# About this exercise
Each line of the records containing "Switch" is to be copied out and returned.

# Data
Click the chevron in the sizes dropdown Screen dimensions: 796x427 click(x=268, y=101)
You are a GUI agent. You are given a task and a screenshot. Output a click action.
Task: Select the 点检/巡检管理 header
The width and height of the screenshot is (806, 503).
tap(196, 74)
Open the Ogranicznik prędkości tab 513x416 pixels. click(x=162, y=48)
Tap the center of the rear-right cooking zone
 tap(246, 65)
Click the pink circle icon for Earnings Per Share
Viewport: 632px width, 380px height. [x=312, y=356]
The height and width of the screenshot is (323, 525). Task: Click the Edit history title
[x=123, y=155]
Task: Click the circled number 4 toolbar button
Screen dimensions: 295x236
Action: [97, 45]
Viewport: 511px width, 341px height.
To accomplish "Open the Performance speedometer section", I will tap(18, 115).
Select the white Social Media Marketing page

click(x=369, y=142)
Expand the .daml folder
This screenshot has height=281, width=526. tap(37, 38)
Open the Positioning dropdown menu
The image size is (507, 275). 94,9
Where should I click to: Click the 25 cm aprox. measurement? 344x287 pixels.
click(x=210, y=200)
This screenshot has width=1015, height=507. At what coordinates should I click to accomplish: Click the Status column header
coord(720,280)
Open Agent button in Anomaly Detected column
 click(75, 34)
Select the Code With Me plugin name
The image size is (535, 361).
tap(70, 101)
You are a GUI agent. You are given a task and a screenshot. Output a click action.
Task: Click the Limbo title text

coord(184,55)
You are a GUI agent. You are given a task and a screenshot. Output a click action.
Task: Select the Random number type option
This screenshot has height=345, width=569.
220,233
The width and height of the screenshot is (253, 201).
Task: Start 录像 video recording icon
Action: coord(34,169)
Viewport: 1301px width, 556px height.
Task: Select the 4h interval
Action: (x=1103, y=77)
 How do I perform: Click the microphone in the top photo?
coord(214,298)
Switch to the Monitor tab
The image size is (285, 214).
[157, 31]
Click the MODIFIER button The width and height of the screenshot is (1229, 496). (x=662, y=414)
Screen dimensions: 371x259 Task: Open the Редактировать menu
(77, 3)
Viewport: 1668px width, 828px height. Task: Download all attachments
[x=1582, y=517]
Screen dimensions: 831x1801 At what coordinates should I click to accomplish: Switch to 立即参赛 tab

# Answer to the problem
Switch to the Monitor tab
Screen dimensions: 831x1801 At what coordinates should I click to accomplish: Switch to 立即参赛 tab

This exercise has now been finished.